Если хоть в каменоломне, в трюме, в плохонькой избе,

кто-то молится, и помнит, и горюет по тебе,

что за страстью ни пылаешь, ни единая беда,

коли сам не пожелаешь, не случится никогда.

 

Мчи на бешеном мустанге, лезь безрукий на рожон,

все под боком ходит ангел, меч незримый обнажён

против всяческой напасти, что таится на земли –

власти злой, звериной пасти, плети, пули и петли.

 

Плащ его шелками вышит, ярок свет его очей.

Тем прекрасней он и выше, чем молитва горячей.

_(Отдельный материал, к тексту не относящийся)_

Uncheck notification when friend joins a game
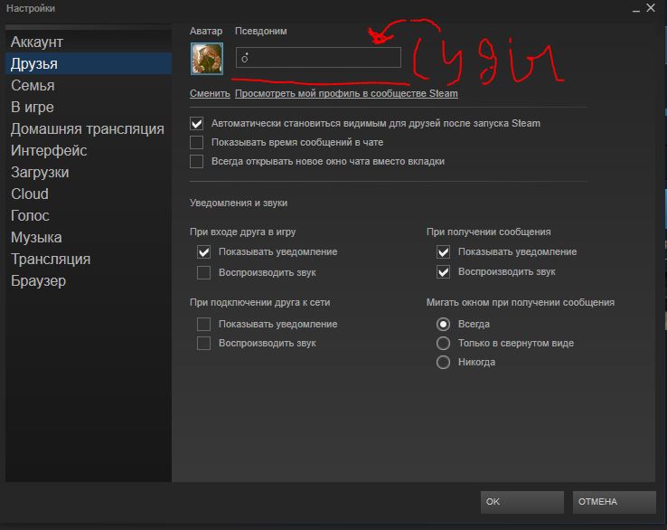 pos(204,252)
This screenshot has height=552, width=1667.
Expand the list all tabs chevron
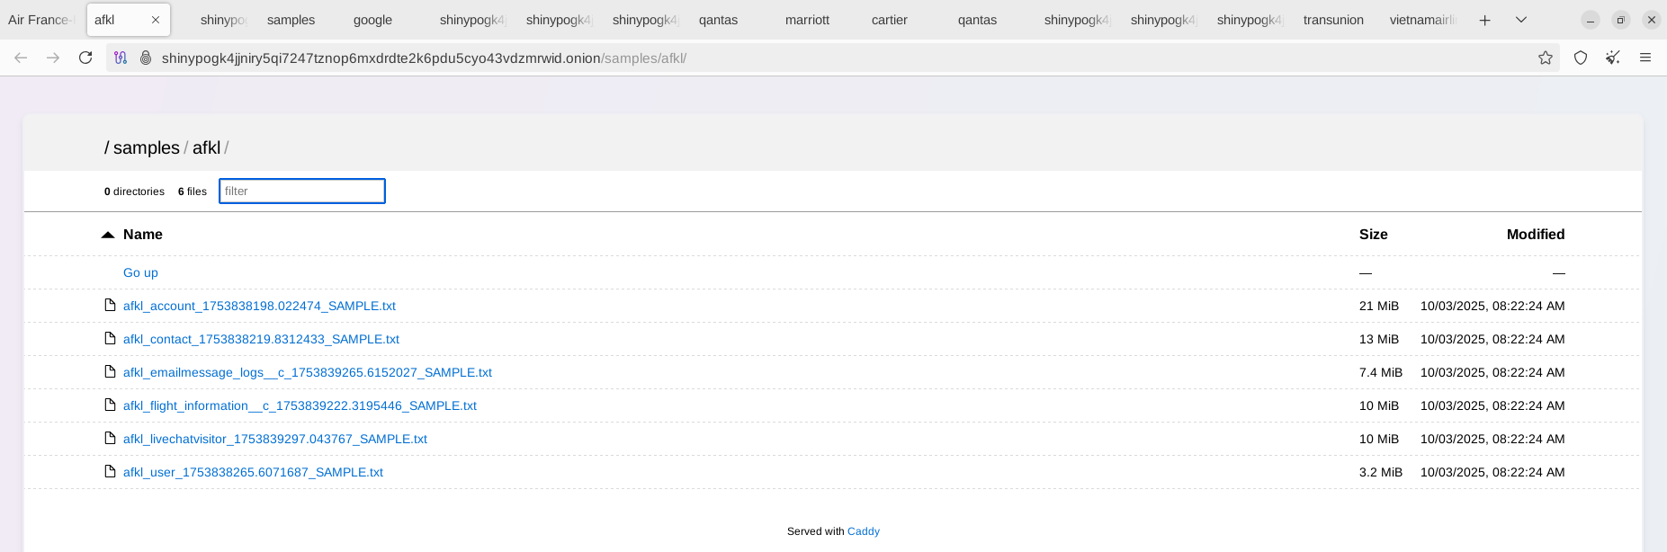(x=1521, y=20)
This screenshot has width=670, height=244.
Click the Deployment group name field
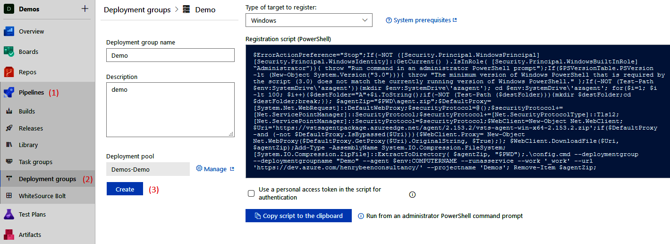tap(170, 55)
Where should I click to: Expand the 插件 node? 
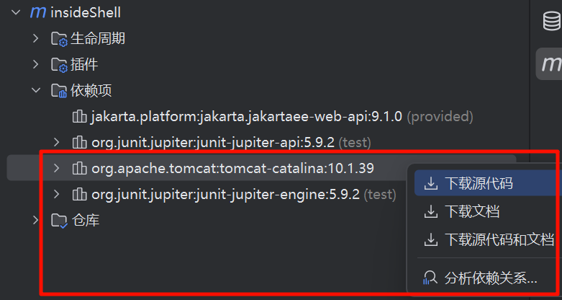36,65
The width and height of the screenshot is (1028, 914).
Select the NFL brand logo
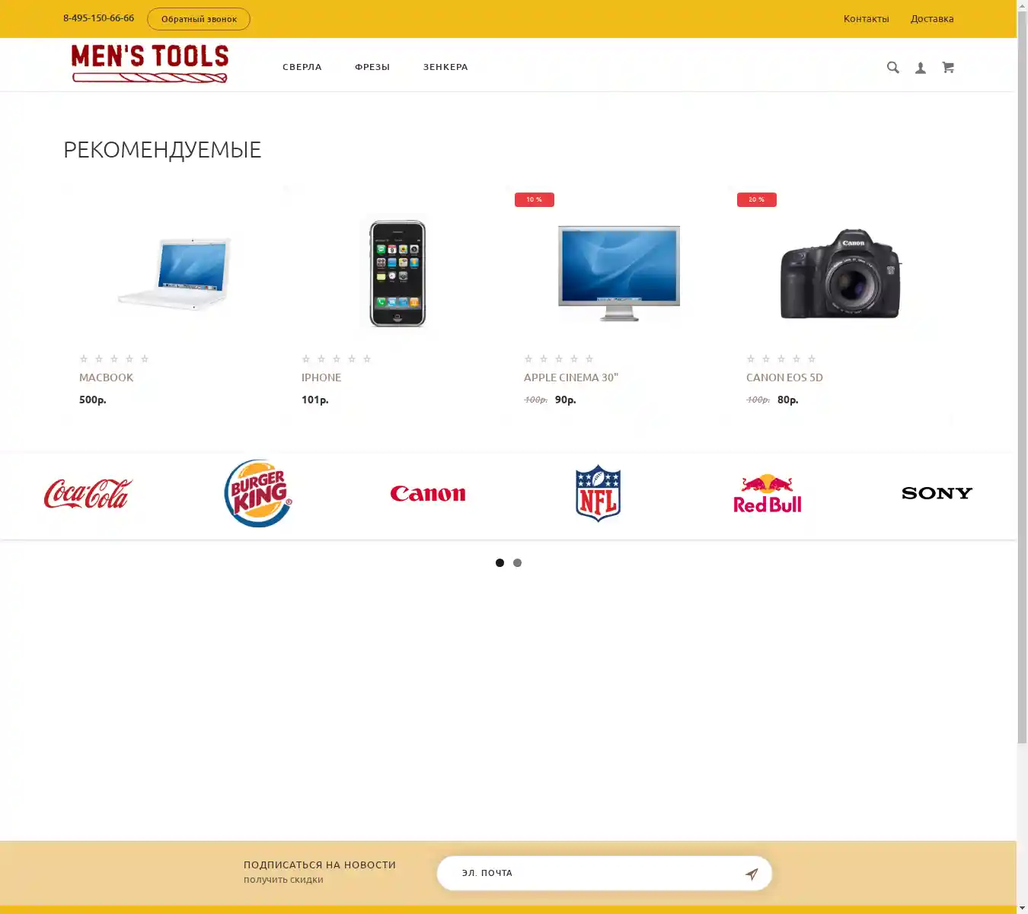(x=599, y=493)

– Вот пришёл тебя беречь я, – говорит, – живи, живи,

если сердце человечье для тебя полно любви!

 

А когда над самой бездной бродишь в горе иль в гульбе,

и один лишь пёс облезлый воздыхает по тебе...

И манеры сей холеры не новей, чем в неолит,

выйдешь в полночь из фатеры, он скребётся и скулит.

 

Седины его блошивы, миска битая пуста,

он не ведает ни Шивы, ни Аллаха, ни Христа,

а ведь все кого-то просит, нервы портя, сон губя,

лает, падаль, ветер носит. За тебя, да, за тебя!

 

Чтоб не запил, не сорвался, чтобы в драку не залез,

чтобы ночью не нарвался ни на нож, ни на обрез!

И подлейшим смрадом дышит, и бесчинствует в дому.

Но Господь и это слышит и ответствует тому.

 

И ступает ангел рядом из притона да в шинок,

в волчьих шкурах с рысьим взглядом, коренаст и колченог,

и твердит: «Пребудь в покое и живи! Живи! Живи!

Если сердце – хоть какое – для тебя полно любви!"

 

Горы. Степи. Вьюги. Бури. Торги в храмах на крови.

Сколько ж в нас, однако, дури. И любви! Любви! Любви!

Не нирваны замогильной, не полёта на Парнас...

Сохрани, Господь всесильный, всех, кто молится за нас!